The US stock market opened higher on Wednesday. Among the main indexes, the S&P 500 opened with a 1.4 percent, Nasdaq 1.7 percent and Dow Jones 1.4 percent gains.

At the top of the exchanges Nvidia’s the share was 1.5 percent and Tesla in an increase of 3.9 percent.

The big theme of the day was the results of the giant banks and the US economy’s December inflation figures.

Consumer prices in the United States rose by 2.9 percent in December, while the consensus forecast of economists had expected inflation to accelerate to 2.9 percent from November’s 2.7 percent. The US inflation figures were the week’s most anticipated macroeconomic figure.

Core inflation adjusted for volatile food and energy was 3.2 percent in December, while it had been forecast to remain at November’s level of 3.3 percent. The calming down of core inflation clearly pleased the market.

Last Friday’s strong labor market report for December from the United States had made the market nervous around the end of last week, when interest rate cut expectations for the central bank, the Fed, had to be clearly lowered as the labor market was still riding strong, despite the central bank’s tight monetary policy and the economic difficulties in Europe and China.

The inflation figures were clearly a relief to the market, as the stock market futures started to rise immediately after the statistics were published.

Earlier in the afternoon Finnish time, many of the largest banks in the United States had reported their figures for the end of the year. The big US banks typically start the local earnings season.

The results of giant banks

Those announcing the results were JP Morgan (-0,7 %), Wells Fargo (+5,2 %), Citigroup (+4,1 %), Goldman Sachs (+4.9%) and the asset management giant Blackrock (+4,7 %).
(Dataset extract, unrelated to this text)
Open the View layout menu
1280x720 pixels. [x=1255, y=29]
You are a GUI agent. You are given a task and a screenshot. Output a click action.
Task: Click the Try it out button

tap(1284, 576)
The net result of major bank JP Morgan jumped 50 percent and exceeded expectations. Turnover rose ten percent from the corresponding period of the previous year to 43.7 billion dollars, while the analyst consensus collected by Factset expected a turnover of 41.9 billion dollars.

CEO of JP Morgan Jamie Dimon stated that the US economy had been sustainable, but warned that large government spending would keep the risk of inflation up and geopolitical conditions were “the most dangerous and complex since World War II”.
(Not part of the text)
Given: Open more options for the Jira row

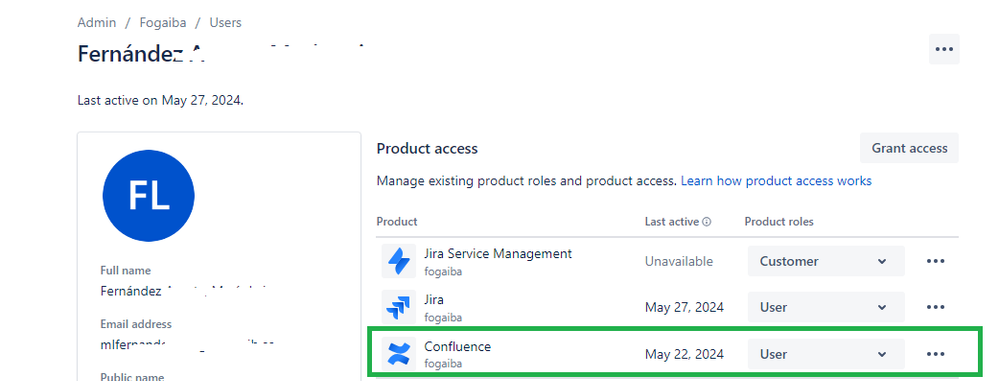Looking at the screenshot, I should point(935,307).
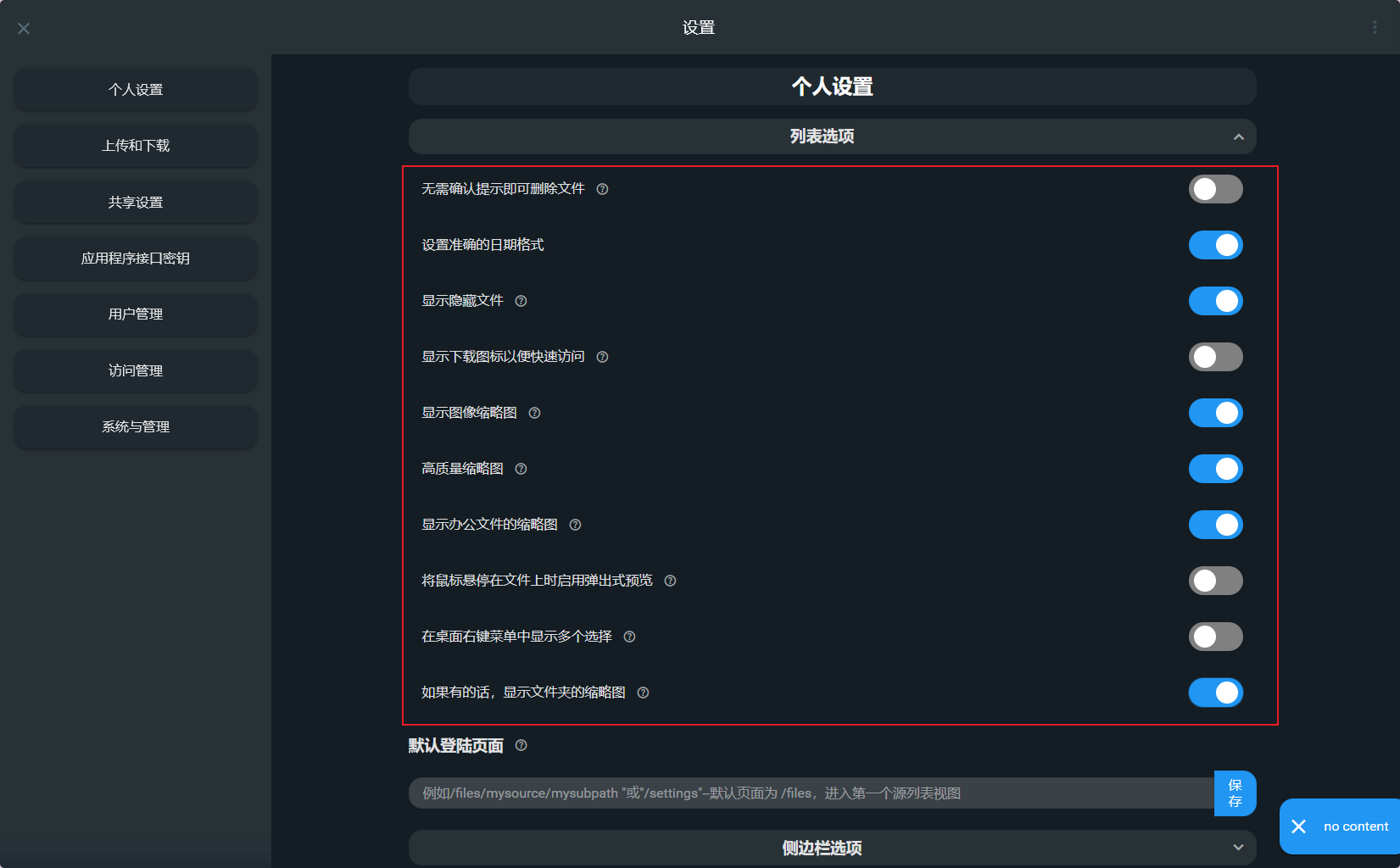
Task: View help for "显示办公文件的缩略图"
Action: point(575,524)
Wells Fargo surprised investors with both a better-than-expected result and a positive outlook. Wells Fargo expects net interest income to be 1-3 percent better this year than last year. According to Bloomberg, analysts had predicted an average decrease of one percent as a guideline.
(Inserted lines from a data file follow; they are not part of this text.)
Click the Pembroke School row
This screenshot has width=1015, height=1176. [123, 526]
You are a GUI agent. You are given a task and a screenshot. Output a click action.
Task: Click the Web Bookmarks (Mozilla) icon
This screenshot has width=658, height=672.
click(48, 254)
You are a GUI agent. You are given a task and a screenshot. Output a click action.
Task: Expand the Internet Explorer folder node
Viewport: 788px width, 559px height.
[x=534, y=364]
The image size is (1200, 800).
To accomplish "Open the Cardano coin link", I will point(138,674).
Investment bank Citigroup’s result exceeded analyst expectations. In the last quarter of the year, Citigroup made a net result of 2.9 billion dollars and earnings per share of 1.34 dollars. A year earlier, the result was 1.8 billion dollars in loss due to large write-downs. The analyst expectation collected by the LSEG data service was $1.22 earnings per share.

Investment bank Goldman Sachs’ profit doubled in the last quarter thanks to the company’s strong investment banking operations. Goldman’s earnings per share rose to $11.95 from $5.48 last year. The analyst expectation collected by LSEG data service was $8.22. Revenue rose 23 percent to $13.87 billion, beating expectations for $12.39.

Asset management giant Blackrock reported a strong end of the year, which went even better than analyst forecasts. The company has been a big winner in the asset management world for the past few decades, with index funds and ETFs seizing the market from traditional active funds. The assets managed by the company swelled to 11,600 billion dollars, or approximately 11,300 billion euros, at the end of the year.

The scale can be understood, for example, by the fact that the combined market value of all companies on the Helsinki Stock Exchange has hovered around EUR 250–300 billion in recent years, and the world’s most valuable companies Apple’sNvidia’s and Microsoft’s market values ​​have hovered over 3,000 billion dollars per company.

Blackrock drew in $281 billion worth of new capital on a net basis in the last quarter, when Donald Trump’s the election for president in the United States electrified the market mood at the end of the year. In all of last year, Blackrock’s asset management net subscriptions were $641 billion.